The
Institute for Housing Studies at DePaul University (IHS) has been awarded a three-year, $300,000 grant from the John D. and Catherine T. MacArthur Foundation to support the IHS’s mission to produce research that informs housing policy and practice in the Chicago region.
“We’re excited to continue our longstanding partnership with the MacArthur Foundation through this latest substantial investment in our applied research and technical assistance work, which sheds light on important issues involving Chicago-area affordable housing and neighborhood housing market trends,” says Geoff Smith, executive director of the IHS. “This funding will advance our efforts to help local housing and community development stakeholders be data-informed as they develop, implement and evaluate strategies for tackling the region’s affordable housing challenges.”
The grant supports the IHS’s ongoing analysis of the state of affordable housing, which includes rental housing reports, price index updates and briefs on emerging Chicago-area housing policy topics.
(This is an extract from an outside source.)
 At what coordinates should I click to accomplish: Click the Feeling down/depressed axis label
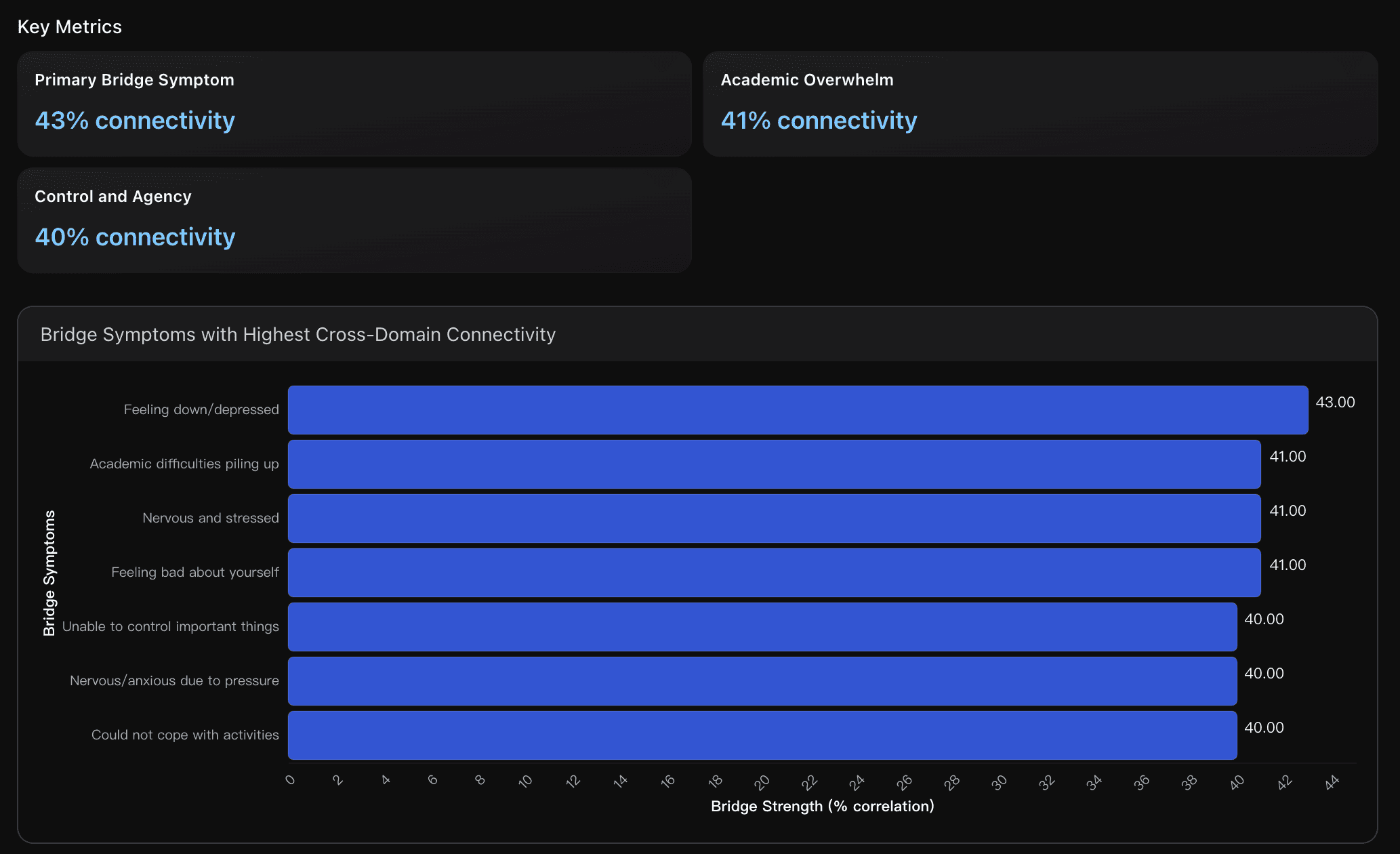pos(201,410)
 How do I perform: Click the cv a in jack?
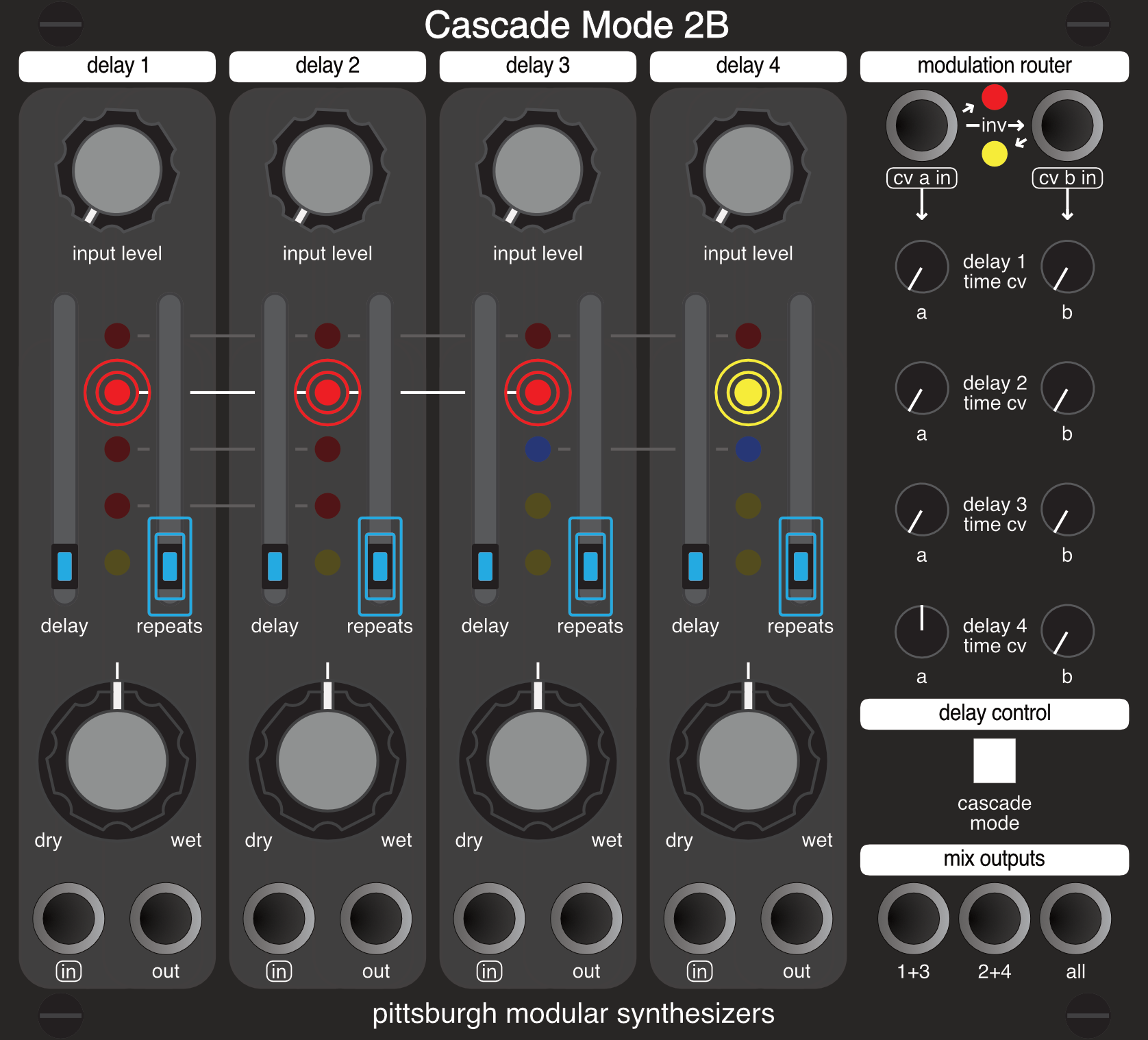click(x=921, y=127)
It also will fund new inquiries that will probe “how the COVID-19 economy is affecting Chicago neighborhoods, especially historically underinvested communities, and what an equitable recovery could look like,” Smith says.
MacArthur Foundation funding was critical to the launch of the IHS in 2007 and was part of a $3.5 million grant to create the Preservation Compact, a coalition of organizations dedicated to conserving affordable housing in the Chicago region. This latest grant to support the Institute’s work was awarded under the foundation’s Chicago Commitment focus area.
Institute Helps Shape Data-Driven Solutions to Housing Challenges
Part of the Real Estate Center of DePaul’s Driehaus College of Business, the IHS has a research team that manages an extensive clearinghouse of private and public data on local housing market activity. The team mines the data to produce applied research reports, fact sheets and briefs, as well as academic papers.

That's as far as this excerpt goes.